== YOUR INSTRUCTIONS ==
Turn the items in the stretch from the line containing "Start a trial" through the line containing "will (381, 173)." into a Markdown table with the columns Row and Line. Leave out blank lines.

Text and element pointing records
----

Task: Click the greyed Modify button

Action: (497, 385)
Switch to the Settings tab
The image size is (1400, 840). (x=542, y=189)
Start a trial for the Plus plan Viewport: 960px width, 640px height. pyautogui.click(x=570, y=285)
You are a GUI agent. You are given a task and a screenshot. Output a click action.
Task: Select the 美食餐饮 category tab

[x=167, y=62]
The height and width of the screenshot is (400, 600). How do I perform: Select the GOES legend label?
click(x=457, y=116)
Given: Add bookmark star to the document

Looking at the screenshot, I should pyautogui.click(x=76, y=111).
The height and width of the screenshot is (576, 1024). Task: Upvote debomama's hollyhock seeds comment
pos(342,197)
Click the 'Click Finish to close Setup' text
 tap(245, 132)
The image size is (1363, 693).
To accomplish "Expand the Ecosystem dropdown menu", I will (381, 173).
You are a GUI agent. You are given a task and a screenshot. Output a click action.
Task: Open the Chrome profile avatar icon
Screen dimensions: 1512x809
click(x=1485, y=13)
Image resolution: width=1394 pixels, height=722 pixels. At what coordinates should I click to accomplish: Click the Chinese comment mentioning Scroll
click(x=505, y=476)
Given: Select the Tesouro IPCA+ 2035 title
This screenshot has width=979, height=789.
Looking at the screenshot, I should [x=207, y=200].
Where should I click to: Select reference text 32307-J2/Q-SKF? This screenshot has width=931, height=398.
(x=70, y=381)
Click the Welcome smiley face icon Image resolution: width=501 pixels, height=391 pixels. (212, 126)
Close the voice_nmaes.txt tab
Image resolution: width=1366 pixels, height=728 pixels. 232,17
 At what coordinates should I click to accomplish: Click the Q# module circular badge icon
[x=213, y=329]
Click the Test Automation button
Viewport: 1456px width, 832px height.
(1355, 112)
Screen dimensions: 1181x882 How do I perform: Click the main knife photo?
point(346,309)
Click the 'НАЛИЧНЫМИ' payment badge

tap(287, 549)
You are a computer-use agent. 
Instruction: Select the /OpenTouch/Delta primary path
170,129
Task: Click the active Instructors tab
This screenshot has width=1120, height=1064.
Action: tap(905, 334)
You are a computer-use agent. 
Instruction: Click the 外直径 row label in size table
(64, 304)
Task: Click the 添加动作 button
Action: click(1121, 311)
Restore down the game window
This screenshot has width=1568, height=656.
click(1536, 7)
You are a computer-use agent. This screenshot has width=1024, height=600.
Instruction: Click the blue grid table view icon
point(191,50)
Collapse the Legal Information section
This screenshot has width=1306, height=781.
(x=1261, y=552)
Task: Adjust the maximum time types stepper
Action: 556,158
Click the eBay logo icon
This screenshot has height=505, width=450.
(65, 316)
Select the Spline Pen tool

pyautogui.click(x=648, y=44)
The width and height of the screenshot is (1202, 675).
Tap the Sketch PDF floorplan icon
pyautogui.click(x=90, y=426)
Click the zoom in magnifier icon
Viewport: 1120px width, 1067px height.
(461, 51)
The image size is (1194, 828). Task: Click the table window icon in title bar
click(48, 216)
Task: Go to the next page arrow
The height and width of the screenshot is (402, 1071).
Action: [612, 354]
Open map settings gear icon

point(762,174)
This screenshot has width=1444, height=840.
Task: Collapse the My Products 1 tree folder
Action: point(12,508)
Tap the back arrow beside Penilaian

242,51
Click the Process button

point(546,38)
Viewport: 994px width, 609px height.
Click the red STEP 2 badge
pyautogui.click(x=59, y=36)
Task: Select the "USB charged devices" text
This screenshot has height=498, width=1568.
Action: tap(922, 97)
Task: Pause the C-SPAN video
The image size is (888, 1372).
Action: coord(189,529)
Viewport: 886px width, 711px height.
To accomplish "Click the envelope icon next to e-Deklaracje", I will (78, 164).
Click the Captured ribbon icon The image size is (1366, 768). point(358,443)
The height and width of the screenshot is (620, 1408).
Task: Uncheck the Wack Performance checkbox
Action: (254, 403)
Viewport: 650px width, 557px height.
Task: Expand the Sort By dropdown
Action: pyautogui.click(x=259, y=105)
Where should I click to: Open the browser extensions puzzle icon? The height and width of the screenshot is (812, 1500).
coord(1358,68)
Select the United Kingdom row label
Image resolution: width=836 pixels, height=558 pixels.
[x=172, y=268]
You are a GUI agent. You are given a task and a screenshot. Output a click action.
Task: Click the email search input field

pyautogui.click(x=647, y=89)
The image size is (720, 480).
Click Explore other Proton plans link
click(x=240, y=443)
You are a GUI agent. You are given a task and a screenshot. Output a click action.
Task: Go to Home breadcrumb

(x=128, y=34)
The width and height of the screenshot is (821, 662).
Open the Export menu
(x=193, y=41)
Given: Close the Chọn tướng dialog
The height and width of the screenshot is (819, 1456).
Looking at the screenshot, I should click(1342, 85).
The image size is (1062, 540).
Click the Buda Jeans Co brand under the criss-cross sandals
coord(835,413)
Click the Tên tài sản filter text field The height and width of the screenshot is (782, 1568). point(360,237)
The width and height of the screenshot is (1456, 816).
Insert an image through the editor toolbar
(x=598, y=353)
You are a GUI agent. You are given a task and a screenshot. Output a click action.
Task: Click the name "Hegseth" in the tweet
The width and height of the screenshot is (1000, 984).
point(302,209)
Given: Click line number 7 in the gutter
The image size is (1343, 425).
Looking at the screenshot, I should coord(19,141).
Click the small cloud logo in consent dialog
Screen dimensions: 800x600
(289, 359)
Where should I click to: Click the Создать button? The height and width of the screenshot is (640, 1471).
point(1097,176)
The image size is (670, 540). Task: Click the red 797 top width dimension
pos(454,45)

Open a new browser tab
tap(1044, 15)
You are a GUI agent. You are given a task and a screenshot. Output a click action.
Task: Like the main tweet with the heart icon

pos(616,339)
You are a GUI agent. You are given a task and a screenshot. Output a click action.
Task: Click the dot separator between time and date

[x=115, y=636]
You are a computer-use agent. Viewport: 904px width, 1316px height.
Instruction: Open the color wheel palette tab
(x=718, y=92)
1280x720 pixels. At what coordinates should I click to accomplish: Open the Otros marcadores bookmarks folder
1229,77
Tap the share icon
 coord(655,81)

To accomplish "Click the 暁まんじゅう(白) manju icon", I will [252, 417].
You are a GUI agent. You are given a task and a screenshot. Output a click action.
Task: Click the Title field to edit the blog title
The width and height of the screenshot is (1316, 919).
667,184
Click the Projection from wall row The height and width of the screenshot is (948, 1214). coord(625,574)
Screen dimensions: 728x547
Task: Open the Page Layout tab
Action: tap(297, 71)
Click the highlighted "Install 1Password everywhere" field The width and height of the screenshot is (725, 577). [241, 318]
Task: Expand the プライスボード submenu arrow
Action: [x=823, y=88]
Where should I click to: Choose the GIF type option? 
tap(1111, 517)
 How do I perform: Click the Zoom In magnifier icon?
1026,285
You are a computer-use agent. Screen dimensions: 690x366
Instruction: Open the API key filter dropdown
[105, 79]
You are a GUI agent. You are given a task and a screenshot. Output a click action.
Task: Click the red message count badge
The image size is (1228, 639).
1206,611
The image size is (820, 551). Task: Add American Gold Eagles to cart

----

== TASK SOLUTION ==
| Row | Line |
|---|---|
| 1 | Start a trial for the Plus plan Viewport: 960px width, 640px height. pyautogui.click(x=570, y=285) |
| 2 | You are a GUI agent. You are given a task and a screenshot. Output a click action. |
| 3 | Task: Select the 美食餐饮 category tab |
| 4 | [x=167, y=62] |
| 5 | The height and width of the screenshot is (400, 600). How do I perform: Select the GOES legend label? |
| 6 | click(x=457, y=116) |
| 7 | Given: Add bookmark star to the document |
| 8 | Looking at the screenshot, I should pyautogui.click(x=76, y=111). |
| 9 | The height and width of the screenshot is (576, 1024). Task: Upvote debomama's hollyhock seeds comment |
| 10 | pos(342,197) |
| 11 | Click the 'Click Finish to close Setup' text |
| 12 |  tap(245, 132) |
| 13 | The image size is (1363, 693). |
| 14 | To accomplish "Expand the Ecosystem dropdown menu", I will (381, 173). |